Now that the immediate impact of the latest Covid-19 lockdown in Auckland has sunk in, the political focus is turning to whether it was caused by a border failure -and whether it could have been prevented.
The Government is almost certain to face questions in Parliament today from the Opposition about which workers should be tested, how frequently, with what, and how that testing regime is being monitored.
Jacinda Ardern is reluctant to characterise the latest Covid community cases as a border failure.
But in the absence of any conclusive proof to the contrary, the logical working assumption is that the woman who worked in the laundry department of a catering and laundry service for airlines caught it at work, possibly from someone at work who had it undetected.
It was originally reported that she was being tested at work for Covid-19 but fortnightly because she was in a low-risk job, not working “airside”.
It turns out that the testing was something the company, LSG Sky Chefs, offered her to take voluntarily and that she was not covered by the Government’s testing policy as some of its other workers are.
What also disturbs National is that the company was not using the Ministry of Health tool to track which workers are being tested.
That may well be symptomatic of dozens of private sector companies whose work is associated with the international airport.
Baggage handlers, for example, are required to be tested but the people who wash the blankets that possibly infectious passengers have been swathed in for hours are not.

> [Assigned task] Carry on the passage on the Auckland lockdown and border-worker testing, starting after its final sentence.

> [Given information]
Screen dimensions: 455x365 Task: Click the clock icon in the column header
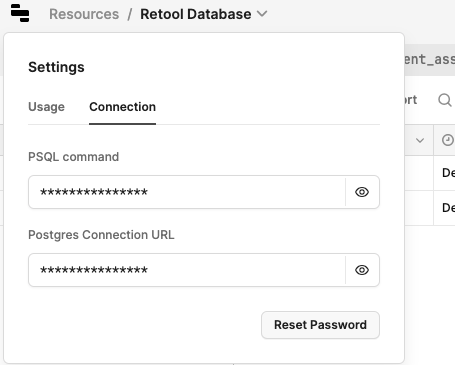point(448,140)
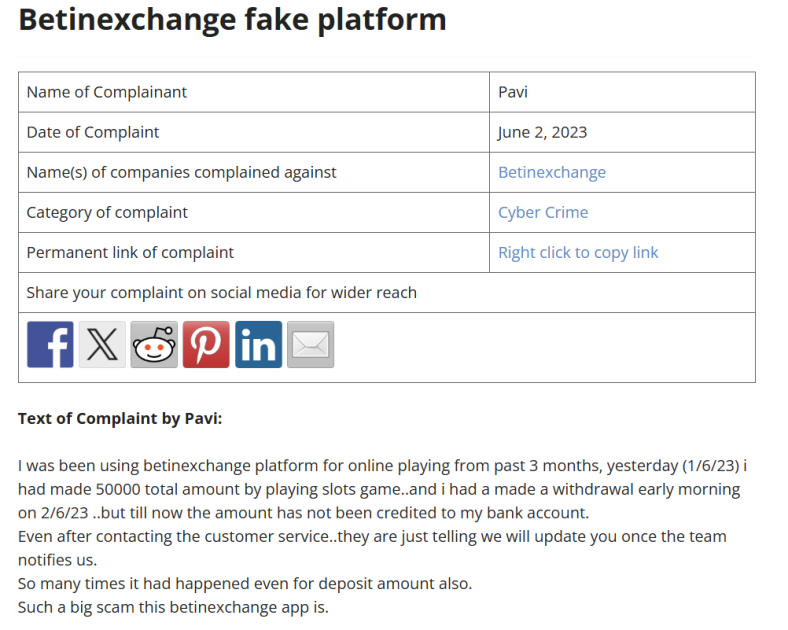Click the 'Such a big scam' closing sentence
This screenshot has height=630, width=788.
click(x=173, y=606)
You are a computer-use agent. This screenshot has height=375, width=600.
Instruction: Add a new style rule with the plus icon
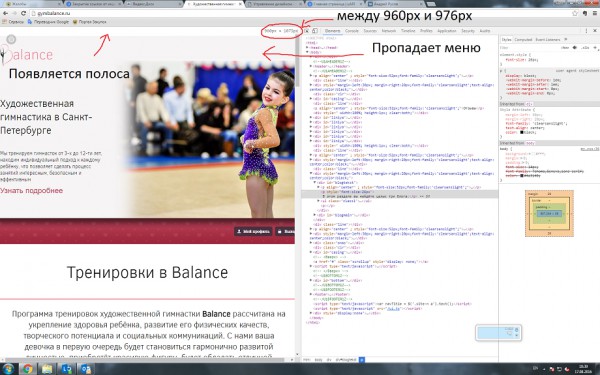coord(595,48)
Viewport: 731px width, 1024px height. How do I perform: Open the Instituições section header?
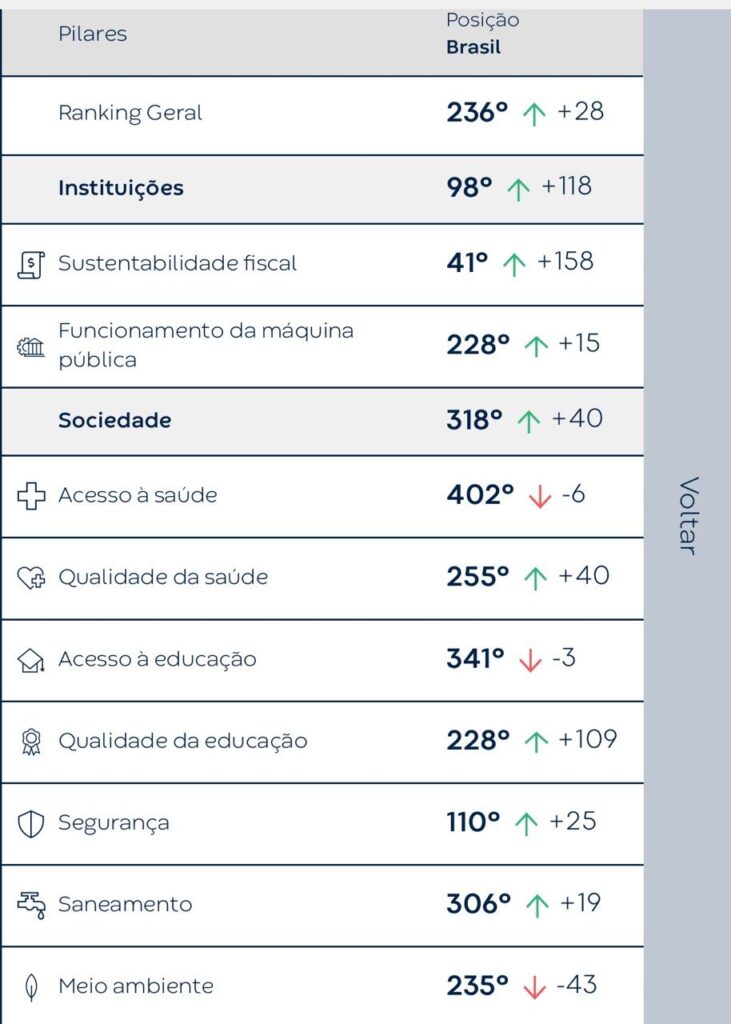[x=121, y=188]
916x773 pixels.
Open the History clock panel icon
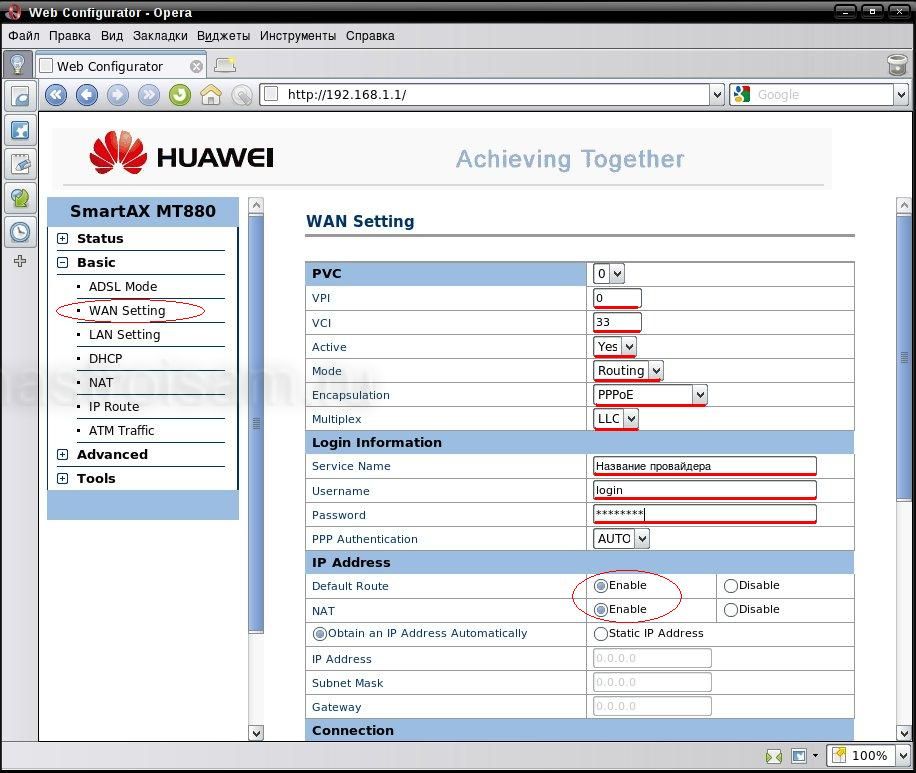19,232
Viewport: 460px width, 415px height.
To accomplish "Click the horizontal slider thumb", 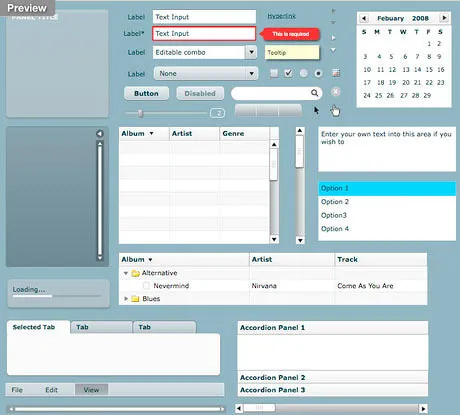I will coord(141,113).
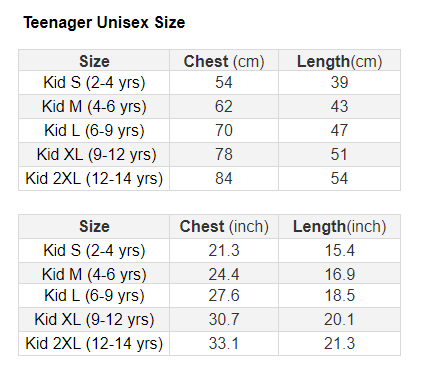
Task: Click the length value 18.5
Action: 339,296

> [The answer]
New cases always show up weaknesses. If nothing else, this may shine light on a newly discovered weak link in the system, the private sector, that has been difficult to monitor because it has no lines of accountability to the Government.
The debate is also likely to turn to greater use of daily saliva rapid testing both for at-risk workers and eventually to help open the borders, and the testing hesitancy being shown.
The Government has begun to use it in a very limited way – a matter of voluntary tests being offered to hundreds of the 12,000 border-facing staff.
The Government and Ministry of Health have often spent a long time resisting a move before accepting its use, such as the testing of arrivals back in March last year, pre-departure testing this year, and even initially the wearing of masks.
The Opposition is expected to make the case for greater urgency around testing and monitoring and while Auckland remains in lockdown, they have a strong case.